Seminar Week 9: Hoptopia

Hoptopia; A World of Agriculture and Beer in Oregon’s Wilamette Valley by Peter A. Kopp

“With expanding acreages by midcentury, growers needed a labor pool from which to draw workers. It was at this moment that larger operations in New York adopted the European, and particularly the English, model of hop-labor recruitment and the treatment f hired help. The labor of women and children from urban areas became important, since farms or factories in the industrializing towns mostly commanded the labor of men” (57).

“Throughout the 1920s, the Willamette Valley hopyards took on a new meaning. By no means was nonwhite labor excluded, but the increasing presence of urban white families harked back to London and Kent in the early 1800s. The hop picking time became an occasion to cut ties with the city. Conversely, the hop harvest connected the city once again to the rural countryside. In an era before the proliferation of summer camps, children had opportunities for new friendships and entertainment” (109).

 

These two quotes were interesting to me as I had never thought of agricultural labor as something seen as enjoyable or done primarily by women and children. While the two quotes juxtapose East Coast versus West Coast hop harvest cultures, I think they exemplify an overall trend of the importance of women and children as hop-pickers. Its also interesting that families would come a pick hops as a sort of quasi vacation. Not only was it enjoyable and almost festival-like, they were also paid to do this work. Because it was so predominantly urban whites seeking this kind of carnival-type vacation for pay, I wonder if this impacted labor standards and labor abuses. While child labor laws have been passed, agricultural work is actually excluded from those laws. I wonder if there were labor abuses at all or if, because these were generally middle class, white women and children or families if that had sway on how the workers were treated and if they had safe/fair pay, housing, and working conditions.

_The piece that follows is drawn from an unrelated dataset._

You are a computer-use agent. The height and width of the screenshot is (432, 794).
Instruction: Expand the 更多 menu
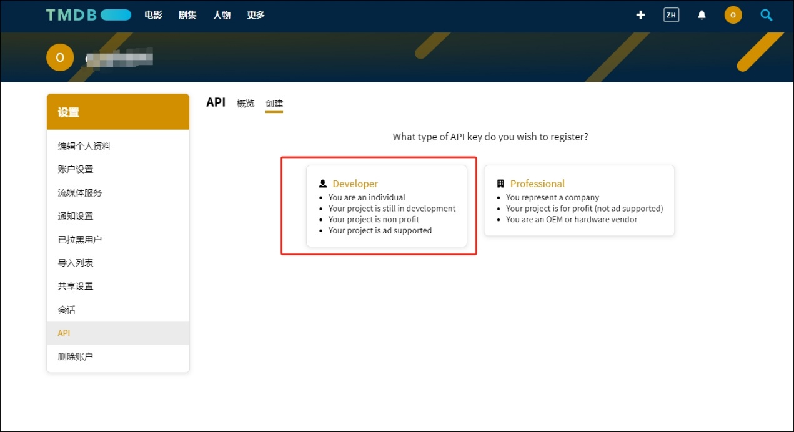click(256, 15)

Kopp kind of touches on this with sociologist Annie Marion MacLean’s account of hop picking in the Willamette Valley (51-53), talking briefly about the omissions from her work. “But there were also glaring omissions from her work. Most notably, MacLean failed to comment on issues of racial and ethnic diversity or poor working and living conditions. These oversights might have reflected an emphasis on women workers, or perhaps, an experience that lacked cultural diversity and social tension. The absence of these themes at least provides an avenue to investigate the multiple meanings of the harvest, which is the most remembered and celebrated aspect of the Willamette Valley hop industry” (53).

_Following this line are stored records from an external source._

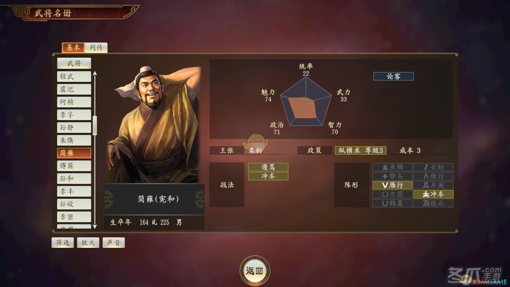Select the 方圆 formation icon
Viewport: 510px width, 287px height.
[x=392, y=194]
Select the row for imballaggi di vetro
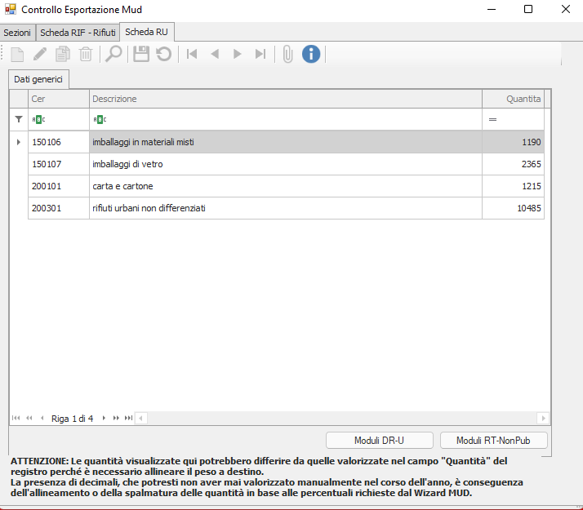 pos(286,164)
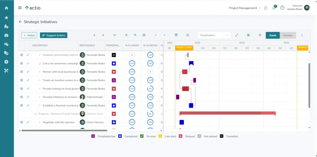Image resolution: width=317 pixels, height=157 pixels.
Task: Click the calendar icon in the Gantt toolbar
Action: pyautogui.click(x=176, y=35)
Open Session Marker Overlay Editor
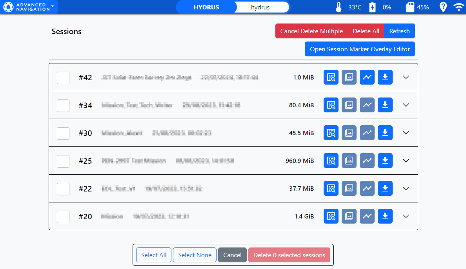Viewport: 466px width, 269px height. 360,49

This section was probably the most interesting and frustrating to me. So many agricultural workers have been and continue to be taken advantage of because they have little to no social clout—farm owners and overseers felt that they would take advantage of their workers because no one really cared about what was going on behind the scenes. Was it because these were white women and children that their experience was different than that of most agricultural workers? What was it about hops? Why was it so celebratory and beloved by those that did it rather than typical monotonous harvest work? Were there any experiences or accounts with the hop harvest (either in the Willamette Valley or beyond) that were not positive?